Remarkably Tully concludes that the Mayor has survived the Pacer deal and suggests there was little public outrage giving the Pacers $33.5 million while libraries are cutting hours, schools are laying off teachers, and the parks budget is slashed. I can only assume Tully lives out of state and emails in his column because he seems completely out of the loop when it comes to public opinion in our City. At the very least he should read the letters to the editors published today and comments to Pacer articles. Every letter and virtually every comment to Pacers articles are filled with utter contempt for the Mayor's deal.
Tully suggests that the Mayor succeeded by putting together a bipartisan coalition of (downtown) business leaders. I'm trying to remember a corporate welfare scheme those leaders have not supported. They don't oppose them because they know doing so might endanger their handout when they ask for one. You see it in the Star today where Simon Crookall, the CEO of the Indianapolis Symphony Orchestra, applauds the Pacers bailout and then asks for a similar public investment by the City in the arts.
Tully also makes reference to the Mayor's promoting the Pacers' deal by going on television and radio shows. (Mayor Ballard also penned a letter in today's Star promoting the deal.) While Tully suggest this media blitz was a good political move, in fact it was one of the dumbest political moves I have ever seen. The deal was going to pass without Mayor Ballard's help. The Mayor's efforts swayed very few people when swaying folks wasn't even necessary. All you do by sending the Mayor out there in the media is to tie the Mayor even more directly to a highly unpopular issue. I used to teach a political strategy class. The Mayor's media blitz would be Exhibit A on what not to do politically.
The political impact of the Pacers' deal will ultimately be judged by what happens at the polls in November 2011, and possibly May if the Mayor runs for re-election and has an opponent. When looking at the impact of a political issue there are certain factors you look at in determining the likely impact of the issue on the election.

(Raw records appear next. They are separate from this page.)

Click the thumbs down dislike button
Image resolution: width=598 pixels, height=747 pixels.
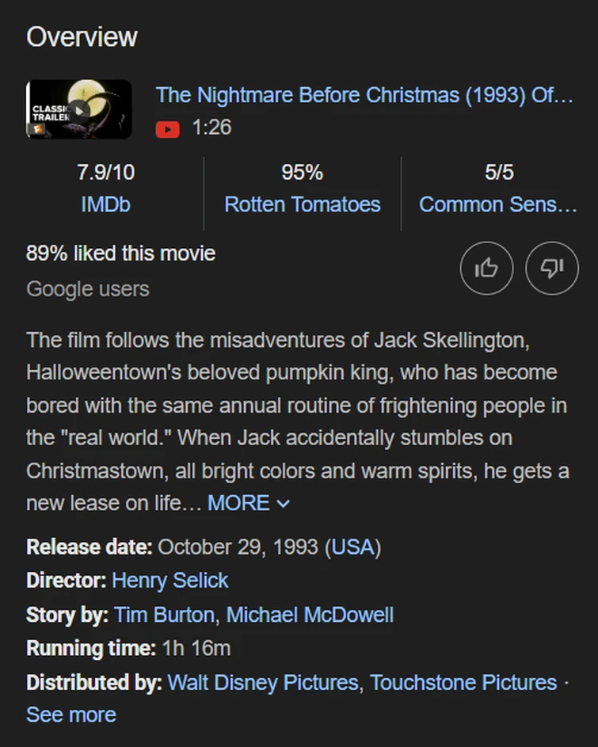pyautogui.click(x=551, y=269)
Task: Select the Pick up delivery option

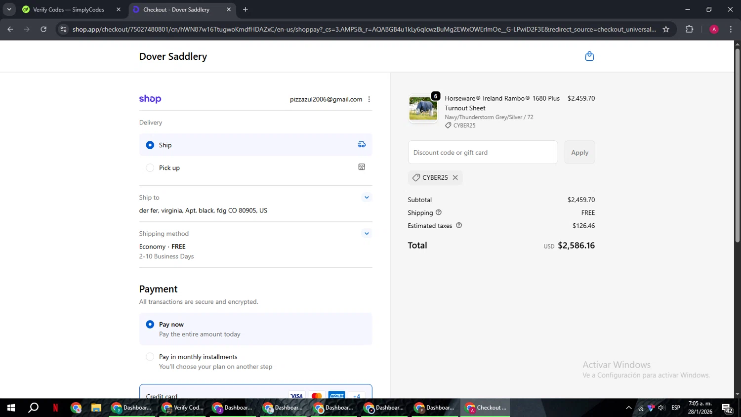Action: point(150,168)
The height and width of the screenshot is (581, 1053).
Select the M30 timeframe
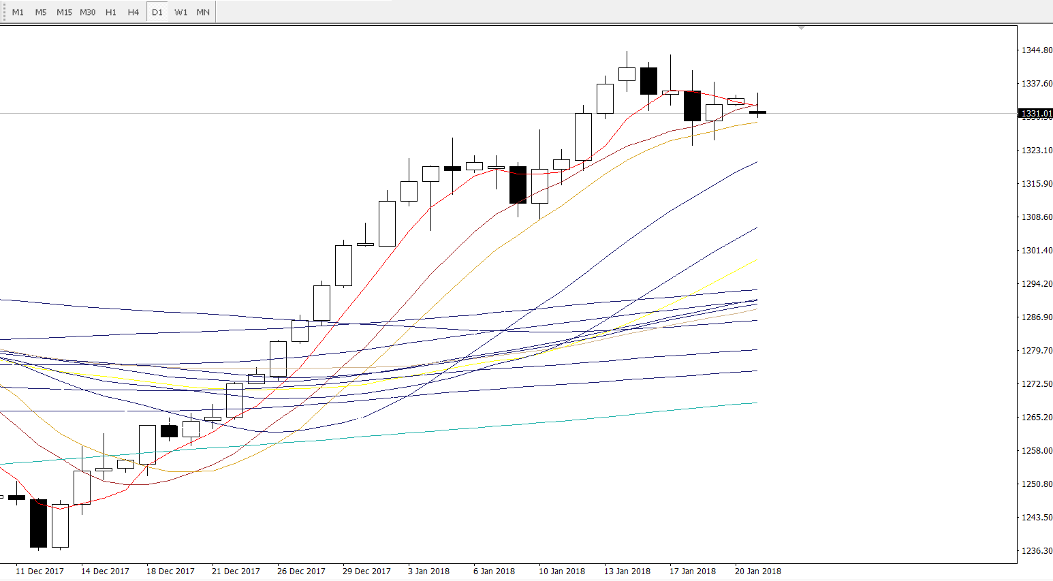87,12
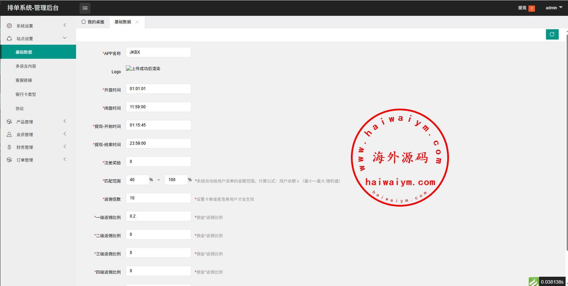The width and height of the screenshot is (568, 286).
Task: Open the 多语言内容 menu item
Action: click(x=26, y=66)
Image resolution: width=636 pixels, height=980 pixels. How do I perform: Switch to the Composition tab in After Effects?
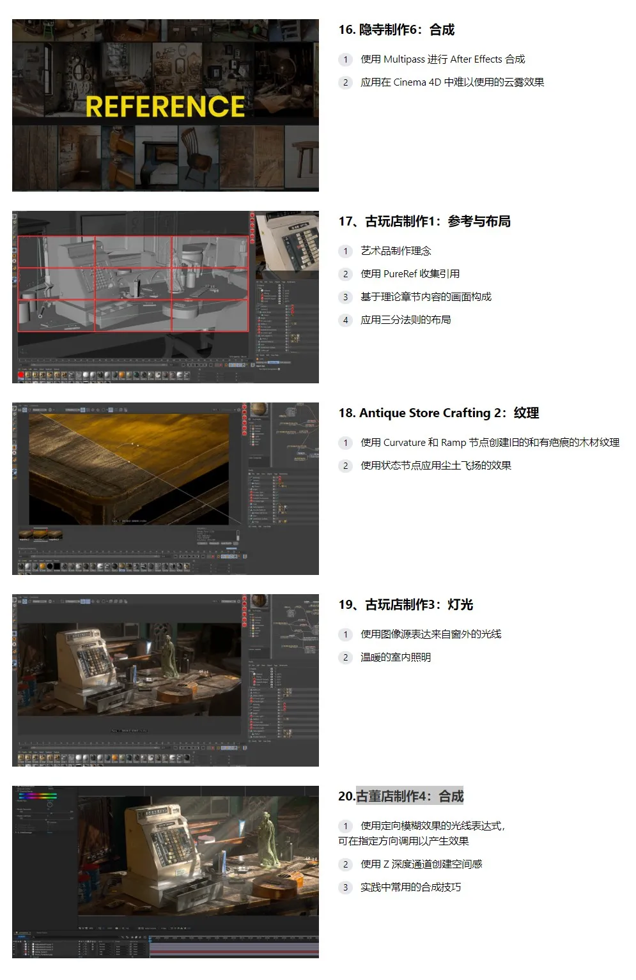coord(22,933)
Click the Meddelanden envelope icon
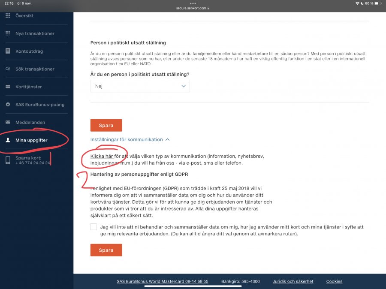 8,122
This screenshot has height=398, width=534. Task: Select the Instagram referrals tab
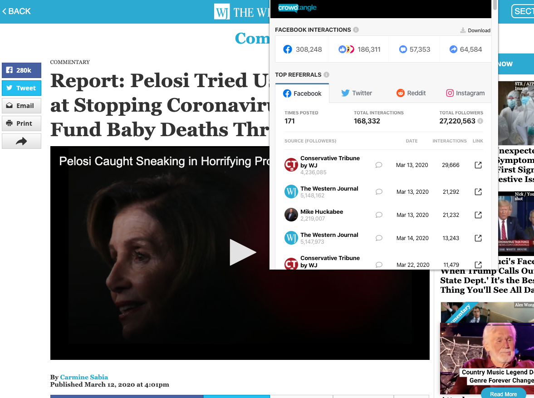click(x=465, y=93)
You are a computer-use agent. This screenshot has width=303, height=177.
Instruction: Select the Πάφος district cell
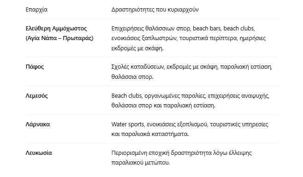point(35,67)
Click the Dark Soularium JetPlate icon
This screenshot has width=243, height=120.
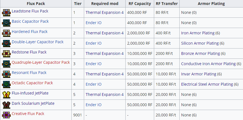[x=6, y=105]
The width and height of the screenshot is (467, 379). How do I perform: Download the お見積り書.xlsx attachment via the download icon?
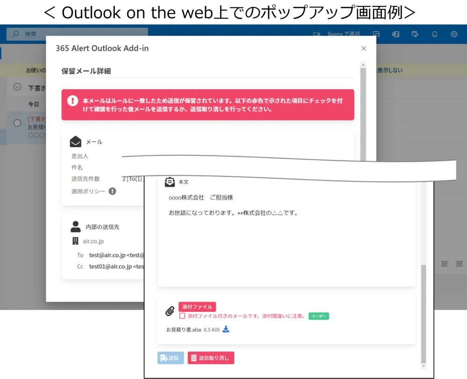pos(226,329)
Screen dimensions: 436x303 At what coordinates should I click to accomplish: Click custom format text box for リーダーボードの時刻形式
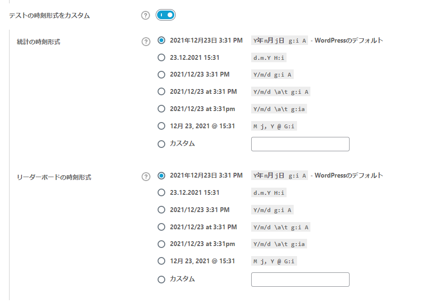(x=300, y=280)
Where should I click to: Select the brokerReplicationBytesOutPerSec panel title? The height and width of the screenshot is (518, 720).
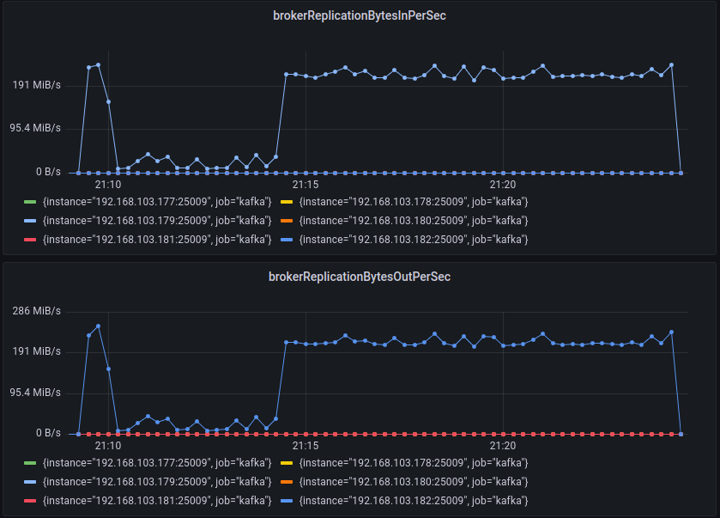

- Is the issue one that is easy to explain and understand?
- Has the issue been well-publicized?
- Does the issue involve strongly held opinions?
- Is there an intensity of opinion on one side that's not on the other side?
- Are there other issues that keep the spotlight on the issue so it will still be in people's minds on Election Day?
- Is the issue one that hurts the candidate with his base?
- Is the issue one that opponents will actively exploit during the campaign?
Here's the scorecard:
#1 Extremely easy to explain and understand. The Mayor supports giving away tens of millions of taxpayer dollars, in the middle of a recession, to a billionaire sports owner while funding for schools and libraries are being cut. The Mayor's pro-Pacer subsidy side is much harder to explain and takes too long for a conventional soundbite.
#2 The Pacers $33.5 million deal has been extremely well-publicized. You'd be hard pressed to find people in Indianapolis who don't know about the giveaway.
#3 Opinions are extremely strong. People are livid about the deal.
#4 The anti-Pacer bailout side has a much stronger intensity than the pro-Pacer bailout side. Plus, the pro side got what it wanted and will have moved on to other issues. It's going to be a "voting issue" (an issue that affects your vote) on the anti-side but not on the pro-side.
#5 Absolutely. Every time stories are written about the libraries cutting hours, bus routes or the parks' budget being cut, people are going to be reminded of the $33.5 million giveaway to the Pacers.
#6 When a candidate takes a position that is unpopular with his base, the political fallout is far worse than what it would otherwise be. While this issue angers voters across the board, it particularly angers fiscal conservatives who make up the heart of the Republican Party, people who Ballard desperately needs to have any shot at winning at 2011. It also angers populists not all of whom are fiscal conservatives. Populists were the core of Ballard's support in 2007. Their support of Ballard now is virtually gone.
#7 This is the only factor that works in Ballard's favor. Melina Kennedy, the likely Democratic nominee, has made some milquetoast criticism of the Pacer deal but has not attacked it directly. Kennedy has long supported the elitist downtown establishment and will only go so far in taking them on. So she can't fully exploit the huge anti-Pacer deal public sentiment.
In summary, Factors 1-6 all are against the Mayor and speak to why the Pacers deal will be a horrible thing for him politically. Only Factor 7 works in his favor. But even that factor isn't that good for him. Here's why. Virtually every election involving an incumbent is a referendum on that incumbent. Even if Kennedy doesn't make it an issue, the blame for the Pacers deal will fall on the shoulders of the incumbent, Mayor Ballard. The buck, or actually $33.5 million bucks, stops at the Mayor's desk. It's his responsibility and he will get the blame, no matter what Kennedy does.
While I never thought the Mayor had much of a chance at re-election, the unpopular and unnecessary Pacers deal sealed his fate as a one term politician. Members of the Ballard staff might want to update their resumes. Any hope of a Ballard second term is gone.